# TO DO
Among the lines of data below, reproduce only those from the one with "Email (147, 337)" through the one with "Heats (476, 288)", exactly as they stand, both ends included.

[[ MATERIAL SHOWN open ]]

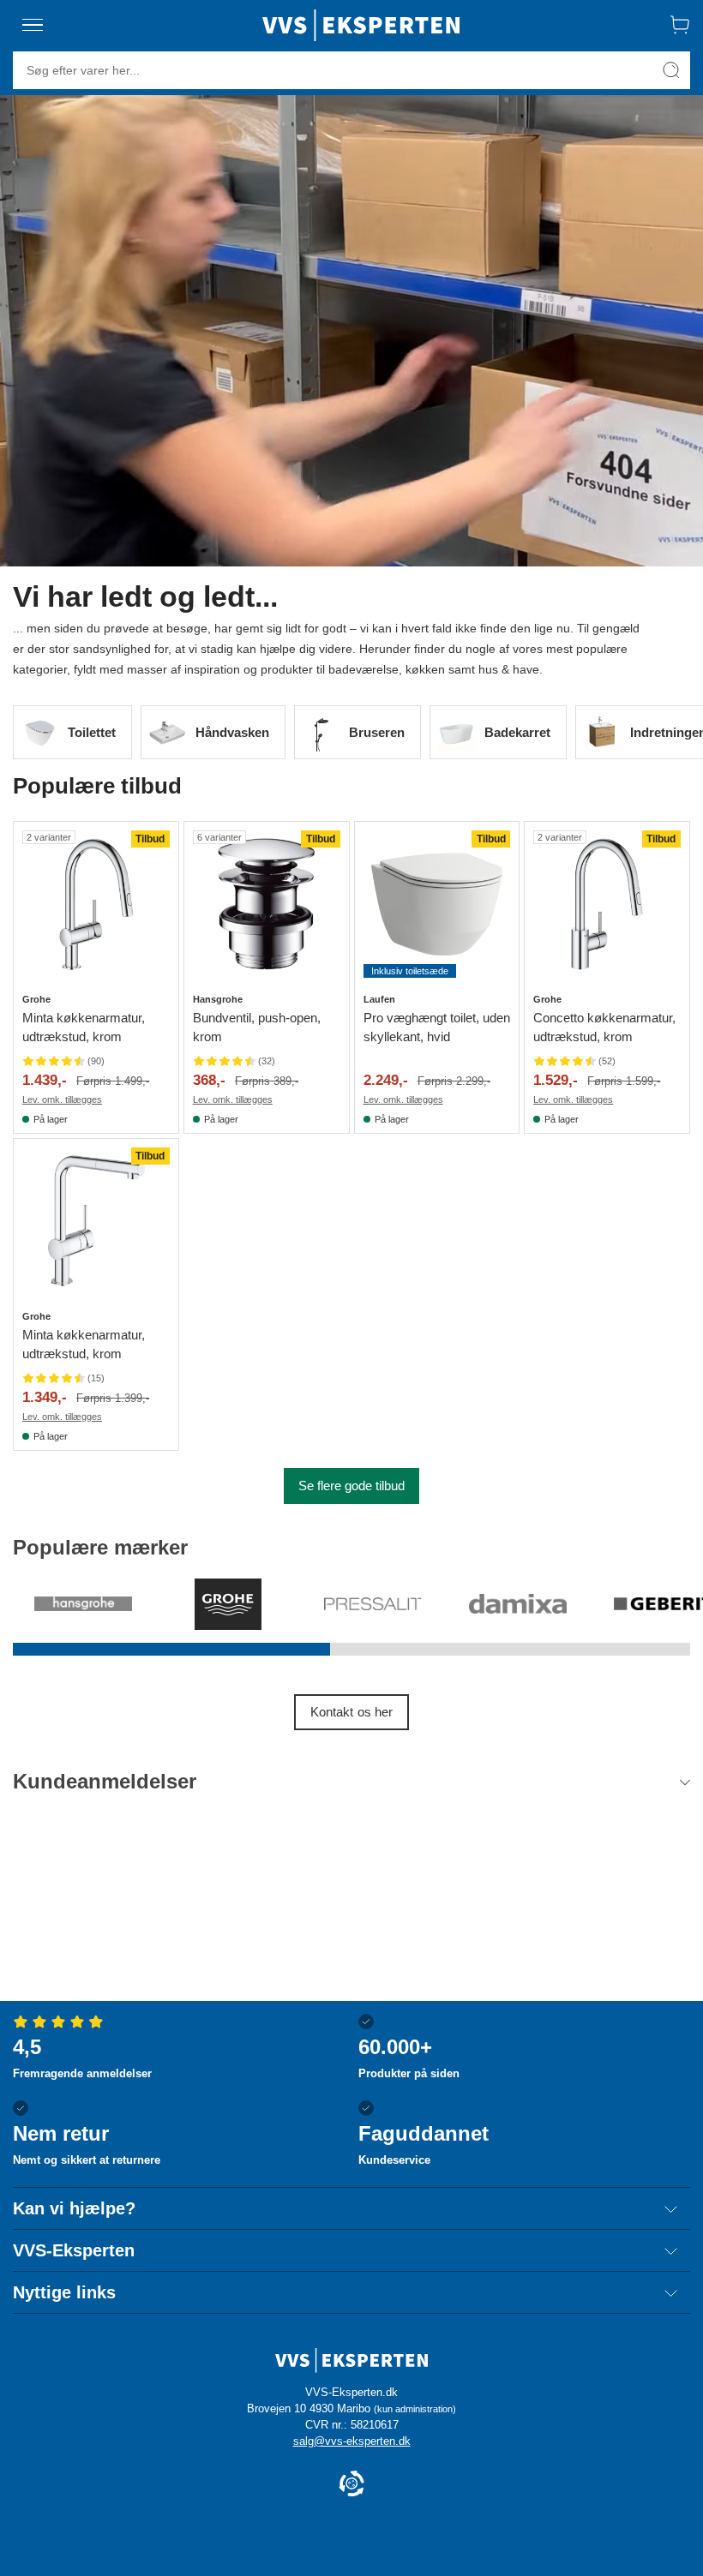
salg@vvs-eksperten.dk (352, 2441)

[[ MATERIAL SHOWN closed ]]
[[ MATERIAL SHOWN open ]]

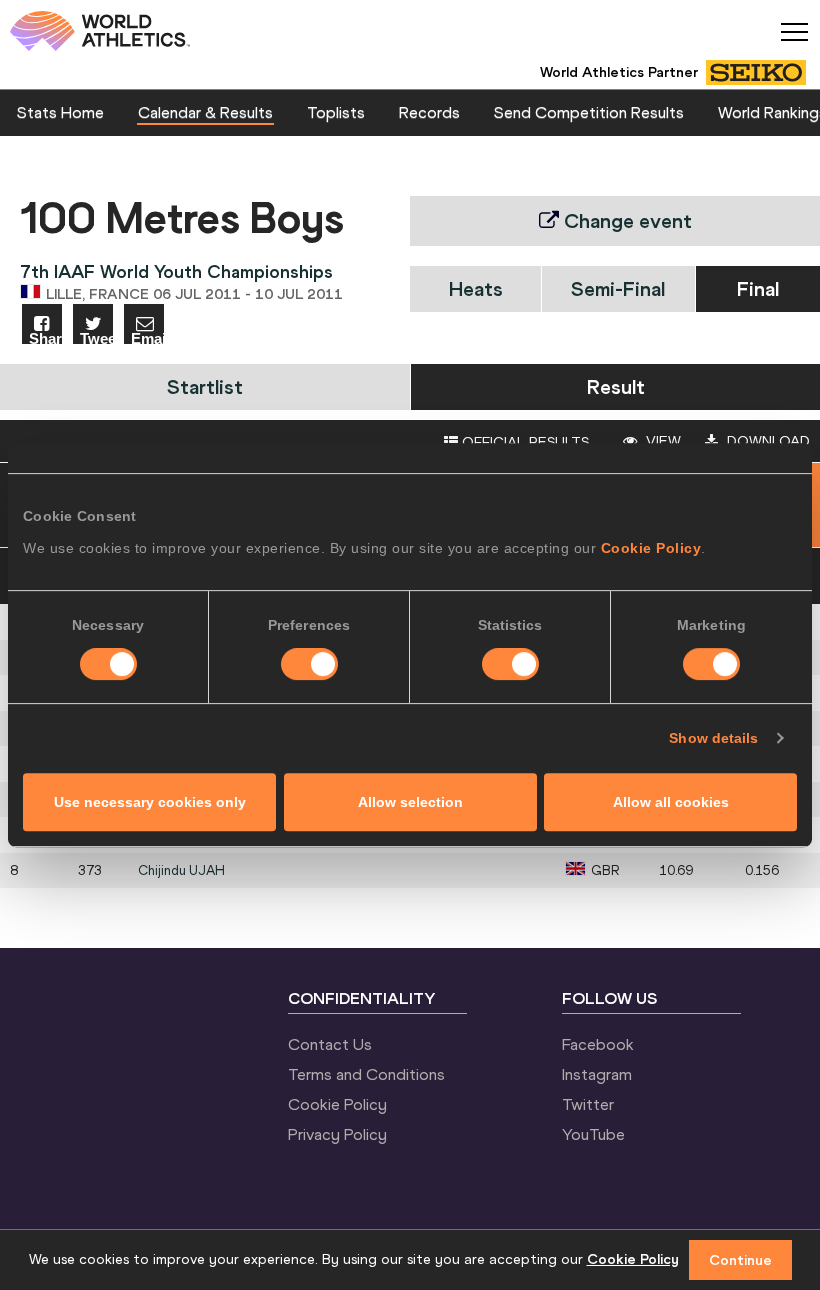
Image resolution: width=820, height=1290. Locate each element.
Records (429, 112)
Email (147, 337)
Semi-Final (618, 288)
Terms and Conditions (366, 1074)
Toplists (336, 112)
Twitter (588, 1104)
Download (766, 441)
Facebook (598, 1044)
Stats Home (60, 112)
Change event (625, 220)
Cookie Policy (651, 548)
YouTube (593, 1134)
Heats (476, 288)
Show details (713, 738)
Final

[[ MATERIAL SHOWN closed ]]

# ANSWER
Email (147, 337)
Semi-Final (618, 288)
Terms and Conditions (366, 1074)
Toplists (336, 112)
Twitter (588, 1104)
Download (766, 441)
Facebook (598, 1044)
Stats Home (60, 112)
Change event (625, 220)
Cookie Policy (651, 548)
YouTube (593, 1134)
Heats (476, 288)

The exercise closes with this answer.